In that world, I think we face problems not of the class “this AGI is in good faith inferring that we want to tile the world with paperclips”, but of the much simpler to intuit class of “human alignment” that we also have no idea how to solve. Imagine digitizing any human and giving them increased cognitive power; I suspect most humans would become dictatorial and egotistical, and would take actions that many if not most disagree with.

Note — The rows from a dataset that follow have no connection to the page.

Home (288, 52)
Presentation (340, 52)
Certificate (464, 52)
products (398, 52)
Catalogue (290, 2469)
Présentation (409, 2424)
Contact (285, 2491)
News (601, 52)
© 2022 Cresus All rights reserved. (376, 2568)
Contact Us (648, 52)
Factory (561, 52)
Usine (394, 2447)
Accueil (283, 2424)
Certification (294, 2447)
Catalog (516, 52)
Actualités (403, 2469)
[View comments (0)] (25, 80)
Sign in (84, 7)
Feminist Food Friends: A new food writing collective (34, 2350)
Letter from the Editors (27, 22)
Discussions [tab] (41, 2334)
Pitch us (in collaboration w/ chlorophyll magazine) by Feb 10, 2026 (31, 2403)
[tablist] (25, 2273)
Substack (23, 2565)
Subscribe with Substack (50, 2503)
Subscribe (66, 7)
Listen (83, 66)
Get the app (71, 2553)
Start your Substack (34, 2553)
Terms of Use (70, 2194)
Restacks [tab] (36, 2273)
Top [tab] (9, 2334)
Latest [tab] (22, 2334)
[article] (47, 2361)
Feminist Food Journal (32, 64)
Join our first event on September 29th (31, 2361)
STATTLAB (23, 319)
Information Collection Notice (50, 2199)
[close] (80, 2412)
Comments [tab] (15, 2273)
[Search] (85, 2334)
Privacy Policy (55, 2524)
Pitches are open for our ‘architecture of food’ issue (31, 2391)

Many humans could be persuaded to wipe the slate clean and start again, given the power to do so.

We already struggle to coordinate to agree who we should grant relatively tiny slivers of political power (compared to this AGI), and the idea that we could all agree on what an “aligned” human-like mind looks like or prioritizes seems naive to me.

Nevertheless, it seems to me that this problem is more tractable than trying to prove things about completely generic minds.

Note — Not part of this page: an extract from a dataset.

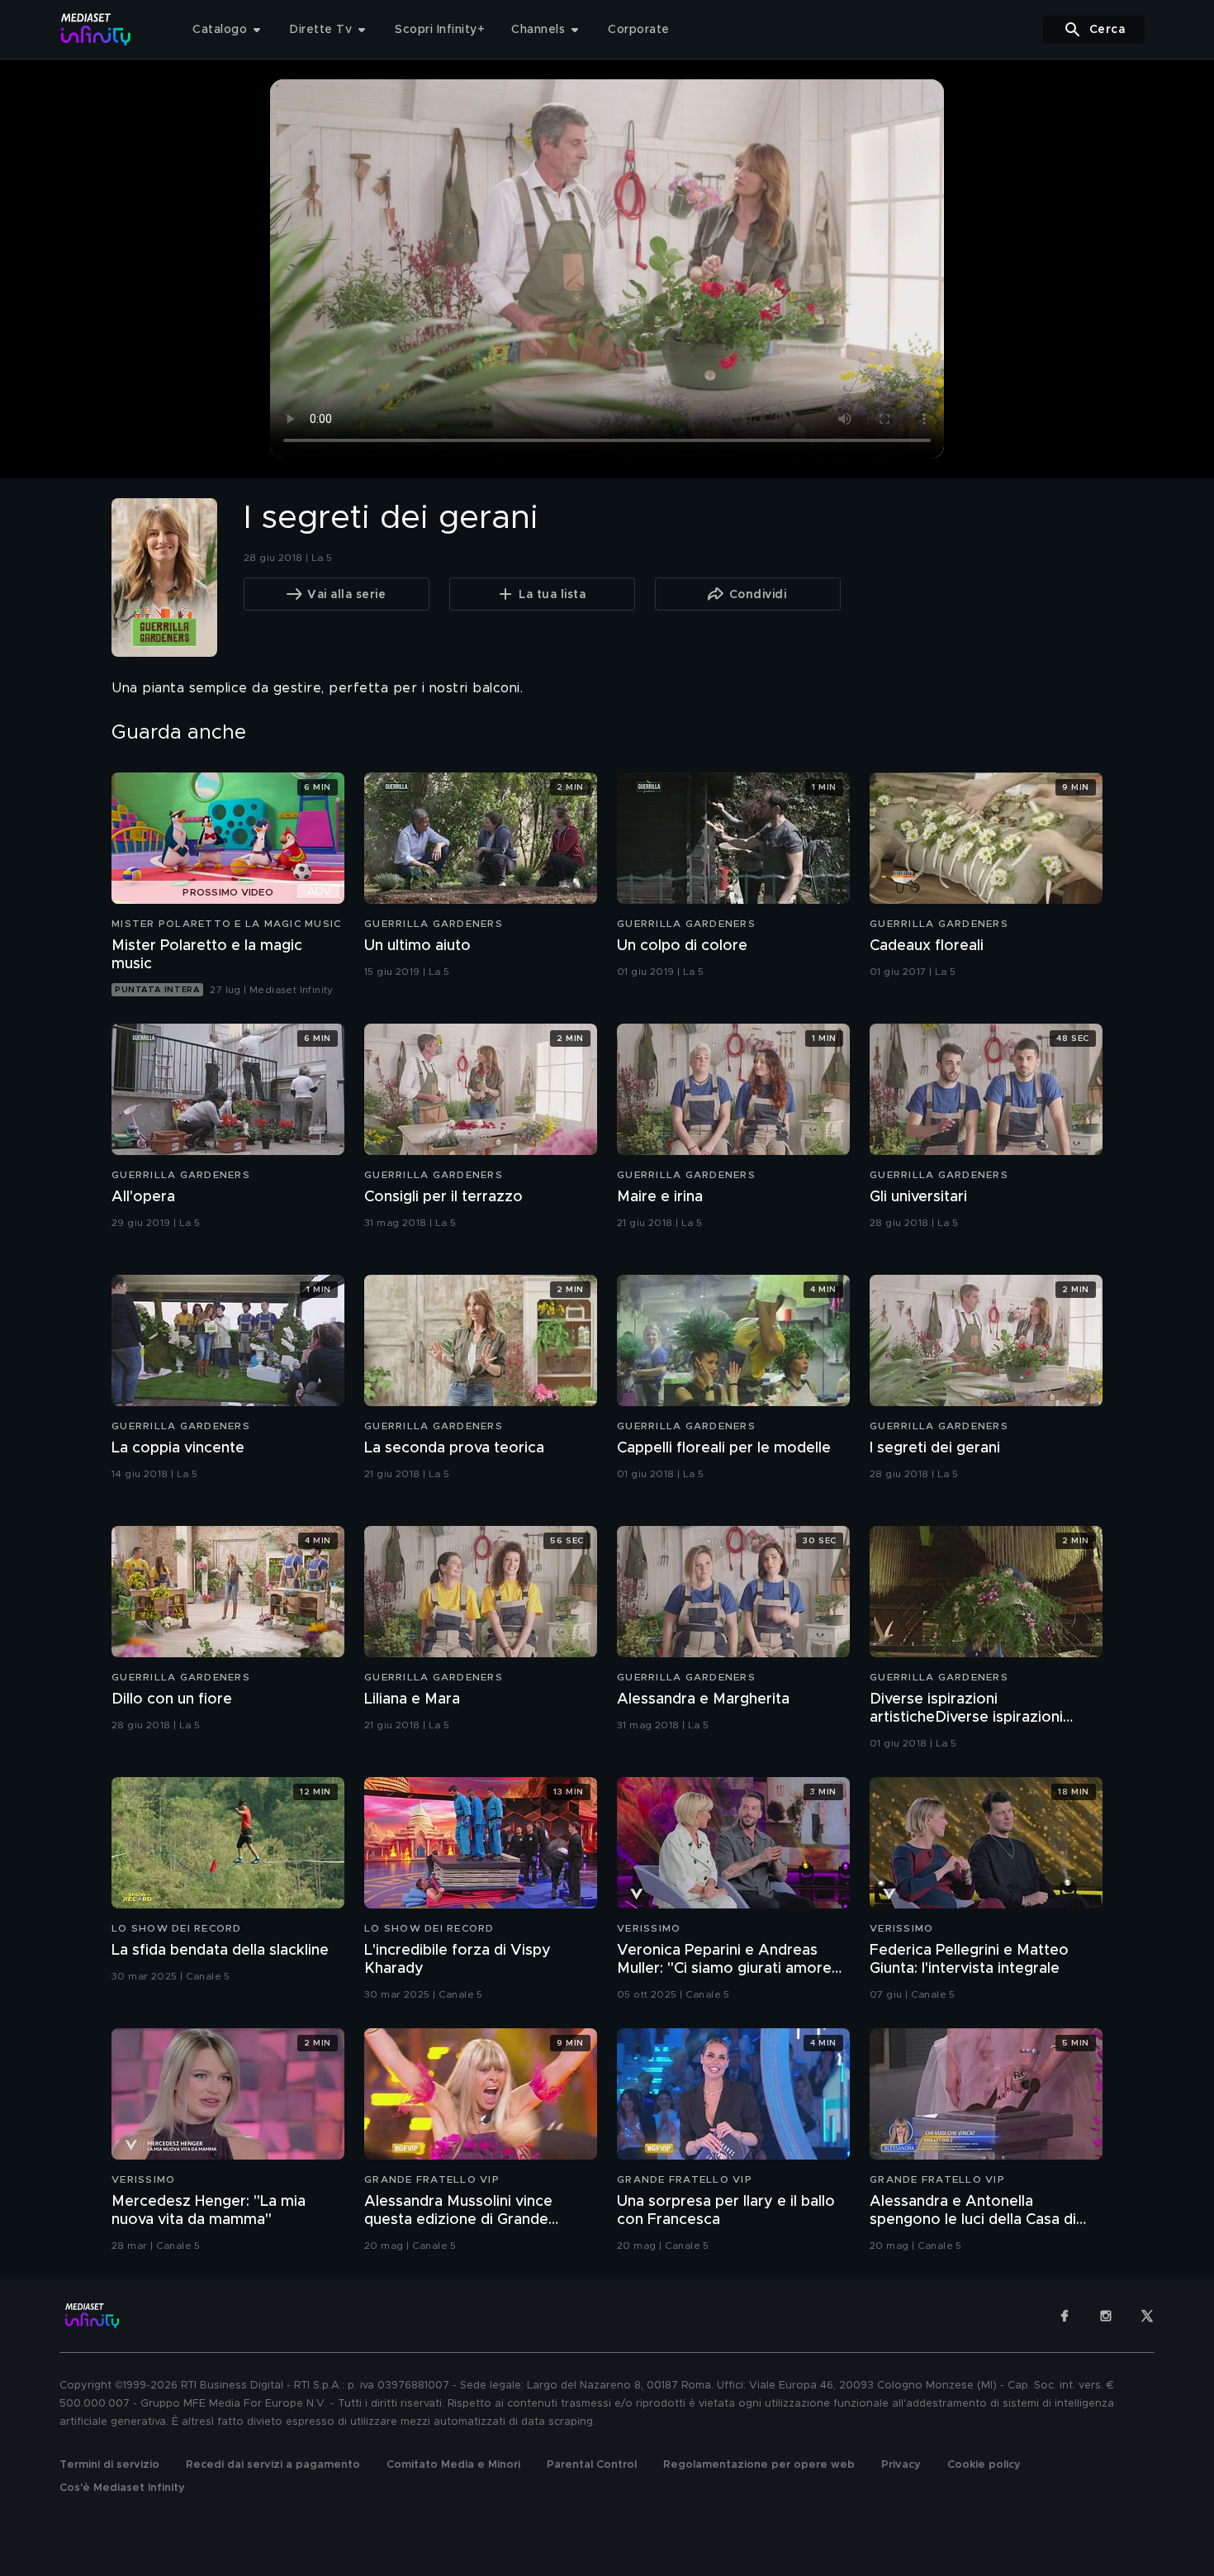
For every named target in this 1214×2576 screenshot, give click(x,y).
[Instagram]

Inasmuch as we do think “human-like AI alignment” is easier, it would push us to things like neuromorphic AI architectures, interpretability research of these architectures, science of human thought substrates, outlawing other architectures, and so on.

I actually agree that it's likely an AGI will at least start thinking in a way kind of similar to a human, but that in the end this will still be very difficult to align. I actually really recommend that you checkout Understand by Ted Chiang, which basically plays out the exact scenario you mentioned -- a normal guy gets super human intelligence and chaos ensues.

If I might take a crack at summarizing, it seems that you've realized the full scope of both the inner alignment and outer alignment problems. It's pretty scary indeed. I think your insight that we don't even need full AGI for these kinds of things to become large social problems is spot on and as an industry insider I'm super glad you're seeing that now!

One other thing that I think is worth contemplating is how much computational irreducibility would actually come into play with respect to still having real-world power and impact. I don't think you would need to get anywhere near perfect simulation in order to begin to have extremely good predictive power over the world. We're already seeing this in graphics and physics modeling. We're starting to be able to do virtual wind tunnel simulations that yield faster and better results than physical simulations,^[1] and I think we'll continue to find this to be the case. So presumably an advanced AGI would be able to create even better simulations that still work just-as-good in the real world and would forego much of the need for doing actual physical experimentation. Though I'm curious about what others think here!

^{^}
See here. Link to paper here.

Thanks for the comment, I'll read some more on the distinction of inner and outer alignment, that sounds interesting.

I don't think you would need to get anywhere near perfect simulation in order to begin to have extremely good predictive power over the world. We're already seeing this in graphics and physics modeling.

I think this is a good point, although these are cases where lots of data is available. So I guess any case in which you don't have the data ready would still have more difficulties. Off the top of my head I don't know how limiting this would be in practice, but it should be in lots of cases.

So I guess any case in which you don't have the data ready would still have more difficulties.

I'm not so sure...another interesting/alarming thing is noting how these models are "grokking" concepts in a way that lets them generalize.